Kenneth Waltz, one of the most prominent theorists of international relations of the post-war period, passed away earlier this week, aged 88. Waltz is known primarily for his contributions to the development of structural realism or neo-realism and for his publications of Man, the State and War: A Theoretical Analysis in 1959, Foreign Policy and Democratic Politics in 1967, and Theory of International Politics in 1979.

Image courtesy of, in the public domain.

Image courtesy of, in the public domain.

Waltz obtained an undergraduate degree from Oberlin University and a Doctorate from Columbia University. He served in the United States Army during the Second World War and the Korean conflict. He later taught at Columbia University, Swarthmore College, Brandeis University, and the University of California, Berkeley, among others. In addition to this, Waltz was a research associate at the Department of War Studies at King’s College London and at the Center for International Affairs at Harvard University.

Waltz, according to one of his doctoral students, Stephen Walt, was “someone with a razor-sharp ability to cut through a bloated argument and find the jugular”. This ability was essential in the development of his political thought, which principally revolved around the creation of a structural theory of international relations.

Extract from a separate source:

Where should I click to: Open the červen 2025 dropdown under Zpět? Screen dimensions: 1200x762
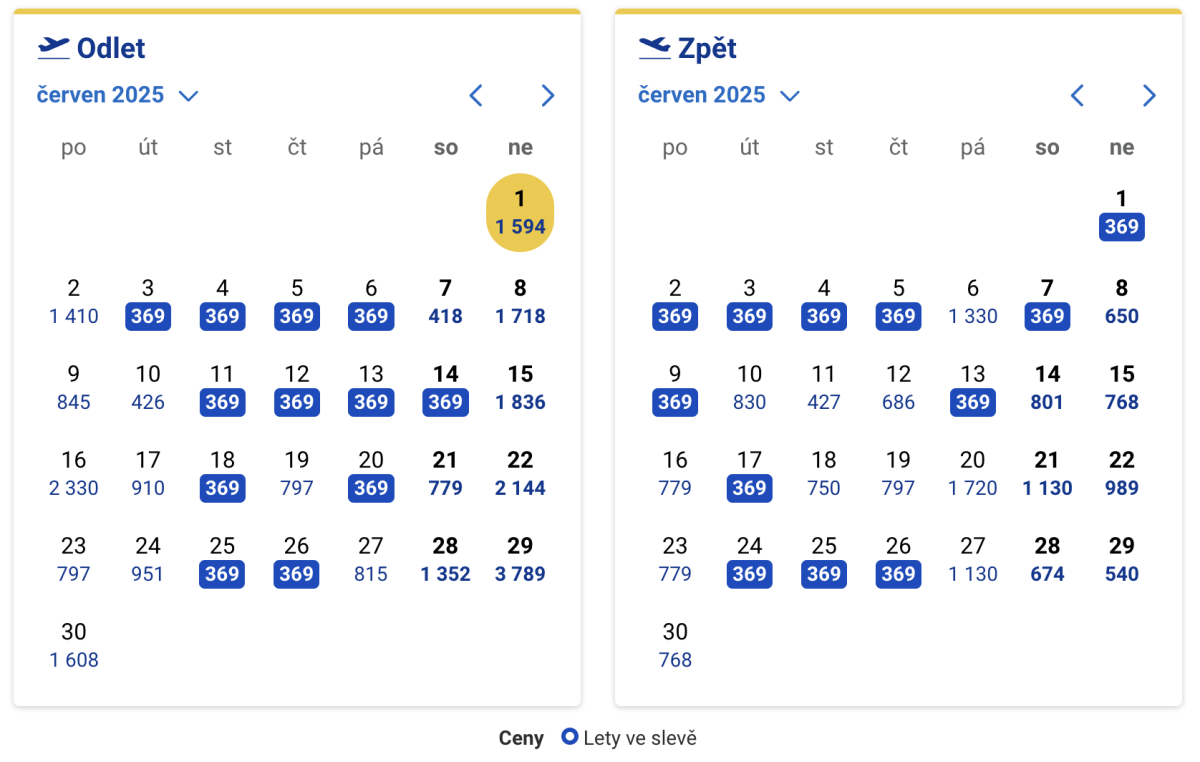(719, 95)
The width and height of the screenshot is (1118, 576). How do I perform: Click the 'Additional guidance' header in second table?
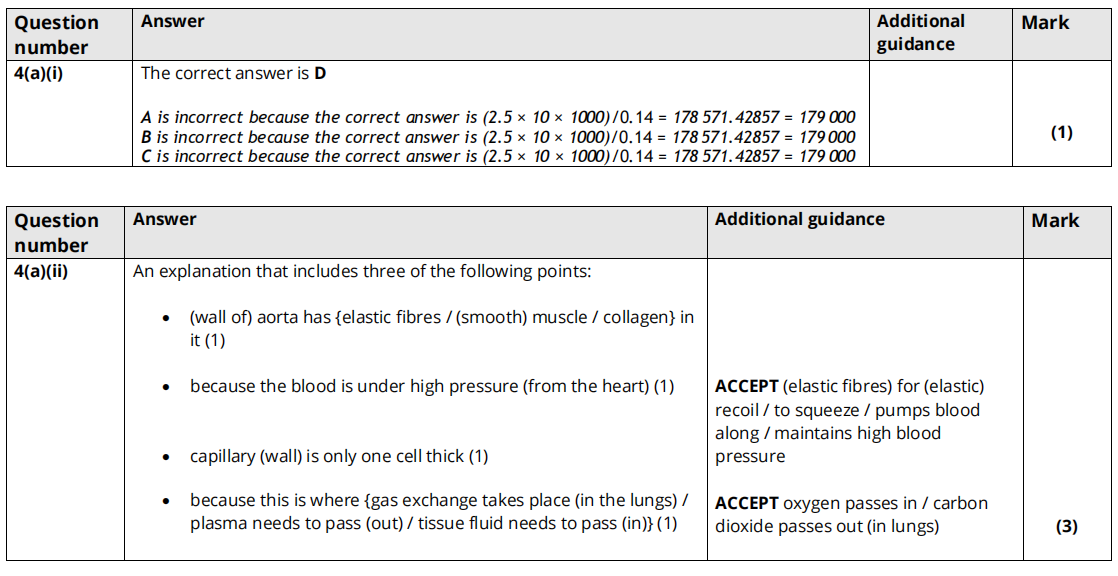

Before Waltz, many political scientists, including, for example, Hans Morgenthau and Raymond Aron, believed that it was not possible to isolate international politics from its determining factors. National economy, national politics and international politics, they argued, were inherently inter-related and could not be separated from each other. Yet this, for Waltz, made “for endless argument and a lot of fun.”

In Theory of International Politics, he preceded to propose just such a theory, by focusing on the structure of the international system. This theory, broadly speaking, rested on two concepts, namely anarchy and power, and one assumption, namely that states are the most important actors in international relations.

Even though it entails the absence of formal law and order, anarchy is here not understood as chaos, but as the opposite of hierarchy. This follows from observation of the international system. In such a system, states are sovereign entities, independent from other states and supreme in their domestic affairs. The challenge they face is coexistence. Precisely because there is no higher governing authority above the state, each state has to rely on its own capabilities in order to survive. This is also referred to as “self-help”, the principal idea being that states cannot trust each other.

In this respect, capability is understood in terms of power. This is the second element in Waltz’ theory. Power determines outcomes in international relations, precisely because it is a domain that is difficult to separate from other domains. This is what makes competition in international relations more like oligopolistic, rather than perfect competition.

The outcome of international relations explained according to structural factors such as these is two-fold. The first was recognized by the classical realist and ancient Greek historian Thucydides in the Melian Dialogue cited in his History of the Peloponnesian War. “The strong do what they can and the weak suffer what they must,” wrote Thucydides. Yet in the long term, and of greater structural significance, is that this structure perpetuates the anarchy of the international system.

Yet Waltz’ conception of international politics, albeit a powerful one, has merited many criticisms, with the inability of international relations theory to separate itself from other domains of politics being only one of them. Another major weakness of realist theory is its inability to foresee the end of the Cold War (albeit Kenneth Waltz did foresee that in his writing). What is more, many scholars of international relations contend that globalisation and the rise of non-state actors cannot be explained by realist theory.

According to Waltz, however, globalisation, as we experience it today, ought rather to be understood as Americanization and this in turn as the manifestation of American unipolarity. What is more, Waltz was never a theorist to confirm the prevailing paradigm.  According to Robert Jervis, “Almost everything he has written challenged the consensus that prevailed at the time”. Another instance of this was his publication of The Spread of Nuclear Weapons in 1981, in which he argued that “Countries that have nuclear weapons co-exist peacefully because each knows the other can do horrendous damage to it.”

What appears evident is that Waltz never shied away from challenging the established consensus. Paradoxically, the lasting legacy that he leaves behind is not only an established body of theory, but an unprecedented one and one that has persisted despite numerous critical assaults. For this, he deserved to be remembered. Furthermore, throughout his career as a theorist, he insisted, despite many arguments to the contrary, that theory and practice of international politics were inherently intertwined.

Most importantly though, throughout his career as a teacher, he encouraged his students to ask big questions and to learn not simply what other people thought, but to learn to think for themselves. And for this, he ought to be remembered in high esteem.